Under Construction

The Excavation

Our house rests on a cut in a gentle hillside. I assumed the earth on which the addition would sit was undisturbed--that is, solid dirt, not loose fill. But when I extrapolated the slope across the footprint of the addition I began to wonder. Could our pleasant little lawn mask some danger below? I stomped around. Seemed firm enough. Better call the previous owners, who had built the little house in the first place. They'd know.

The Purported Grade

I talked to the Daigles the next day. Oh no, they said, no fill at all; just good, solid earth all the way to China.

That should have been warning enough. Because if you dig straight down from where we live, you'd pop out in the middle of the South Pacific.

Time to explore.

I rented a front-loader with a toothed bucket and leveled the building pad. Strange, no topsoil. Not anywhere. Not even under the pleasant little lawn.

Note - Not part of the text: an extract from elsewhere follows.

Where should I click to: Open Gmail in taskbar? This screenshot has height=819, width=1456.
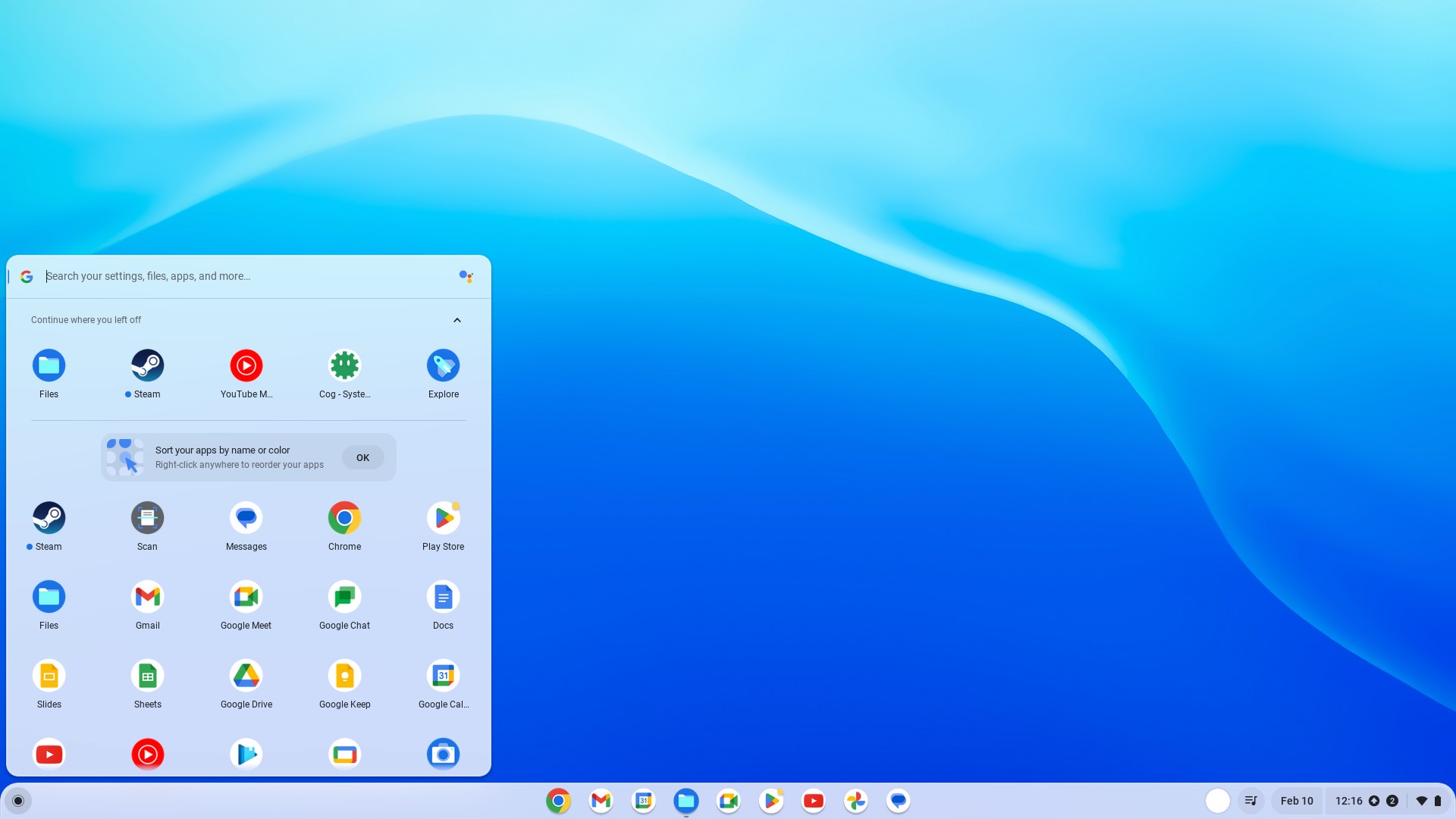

So I rented a backhoe and dug holes here and there like some demented prospector. No topsoil within the first two feet of depth. This, I remember thinking to myself, spells Trouble.

The Actual Slope

I grabbed some string and my levels and projected the slope to the end of the addition. Based on my crude calculations I'd have to dig ten feet down to set the pier firmly below undisturbed grade.

Hmm. Pick-ax + posthole digger + shovel = Tboy?

I don't think so.

Time to hire a professional.

I picked Lonnie Oliver out of the local phone book. Random. And fortunate. He had a backhoe with a 36" wide bucket, perfect for my 36" diameter piers. His was an ExtendaHoe, a model famous for its telescoping neck. He figured he could max out at about ten feet of depth, also perfect for my most southern piers. I'd set my batter boards and pulled string to mark exactly where my piers would go.

He walked the lines, muttered about this and that, then said he should be able to do it for me. I asked when? He said, Oh, let's see, guess I'll be startin' tomorrow 'bout seven.